I was recently asked an intelligent question about the orchids’ closest relative, and from what plant it evolved. If one person asks this, I am sure other orchid lovers wonder too.

Evolution involves studies of the DNA which is arranged into chromosomes in the cell nuclei. The DNA is like the blue print for making an organism. By comparing certain sequences of the DNA, one can create a pedigree based on DNA similarities. This can be tested by making DNA analyses of your family members, including some strangers and foreigners. It will show you are more related to your children, uncles and cousins than to foreigners.

The question of time is resolved by studying fossils, where the age of a fossil can be estimated based on the geological layer it is found, often determined by studying ratios of radioactive isotopes in crystals (they change over time).

This article from 2010, based on fossils and a molecular mutation clock, states that all orchids have one ancestor in common dating back some 77 million years ago:

According to the Angiosperm Phylogeny Group (2009, Botanical Journal of the Linnean Society 161: 105-121), the orchid family ‘Orchidaceae’ is a part of the Asparagus order ‘Asparagales’. This is also based on DNA sequencing.

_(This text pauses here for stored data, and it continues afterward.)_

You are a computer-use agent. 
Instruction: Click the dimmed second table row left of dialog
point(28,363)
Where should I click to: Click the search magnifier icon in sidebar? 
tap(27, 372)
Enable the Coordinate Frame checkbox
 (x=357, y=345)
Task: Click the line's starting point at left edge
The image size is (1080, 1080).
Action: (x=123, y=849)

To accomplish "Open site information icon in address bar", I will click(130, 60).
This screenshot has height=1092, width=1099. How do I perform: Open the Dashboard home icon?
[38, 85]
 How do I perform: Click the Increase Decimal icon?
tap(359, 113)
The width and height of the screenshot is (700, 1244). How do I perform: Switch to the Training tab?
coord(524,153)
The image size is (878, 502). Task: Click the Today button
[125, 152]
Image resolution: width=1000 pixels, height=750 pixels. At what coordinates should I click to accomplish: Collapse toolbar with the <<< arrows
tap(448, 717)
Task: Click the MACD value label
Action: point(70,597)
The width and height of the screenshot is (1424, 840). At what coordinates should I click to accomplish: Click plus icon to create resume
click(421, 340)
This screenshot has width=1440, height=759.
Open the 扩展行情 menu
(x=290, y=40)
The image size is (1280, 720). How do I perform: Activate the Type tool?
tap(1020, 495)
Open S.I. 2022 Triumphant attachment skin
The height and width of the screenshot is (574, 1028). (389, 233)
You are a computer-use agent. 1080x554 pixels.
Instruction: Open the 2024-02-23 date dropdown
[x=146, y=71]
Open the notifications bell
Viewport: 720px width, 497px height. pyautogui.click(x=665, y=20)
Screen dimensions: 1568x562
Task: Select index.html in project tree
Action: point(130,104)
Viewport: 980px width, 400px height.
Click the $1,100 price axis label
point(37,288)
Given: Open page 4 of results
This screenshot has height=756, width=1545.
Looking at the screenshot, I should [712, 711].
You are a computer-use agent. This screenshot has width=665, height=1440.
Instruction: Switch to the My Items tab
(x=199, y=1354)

The ancestor of the orchids is extinct so we do not know exactly what it looked like. This ancestor’s descendants were the lilies on one hand, and the ancestor of the asparagus order and the commelinid plants (gingers, grasses, palms and Commelina) on the other hand. Within the Asparagus order, the orchids branched out early, all other families are on the other branch of the pedigree.

The details were published by Davis et al. (2004) A phylogeny of the monocots…Systematic Botany 29:467-510.

To transform the results in a pedagogic way one can make this simplified conclusion:
‘The grand-grandmother of the orchids was the lilies’ (Liliales) and pandan’s (Pandanales) grandmother. ‘The ancestor of the daylilies, asparagus and sandlilies was the orchids’ sister’.

Helen’s Bulbophyllum (Bulbophyllum helenae) is native to Thailand and the Himalayas, preferring moist environments. It is still in blossom at Dokmai Garden and is a part of the Orchid Ark.

Eric Danell

2 Comments leave one →
  1. Bill Hunter permalink
    September 18, 2011 7:30 PM

    Excellent short answer to an often asked question, thank you.
    Bill Hunter

    • September 18, 2011 7:47 PM

      One may wonder why there are no tree forms of orchids? They are old and they are species rich (at least 22 500 species), and one might speculate that a huge epiphytic orchid may develop into a strangler, but this never happened. Beans, mints, grasses and daisies have their woody and tall tree-like forms, but not the orchids. Maybe there is a lack of lignin making them too weak? Or maybe we should ask why epiphytic forms of beans, mints, grasses and daisies are rare or non-existing? The orchids’ solution to how to reach the sun is either to adapt to low light, or become epiphytic high up in a tree, and then there is no need for a huge energy consuming stem.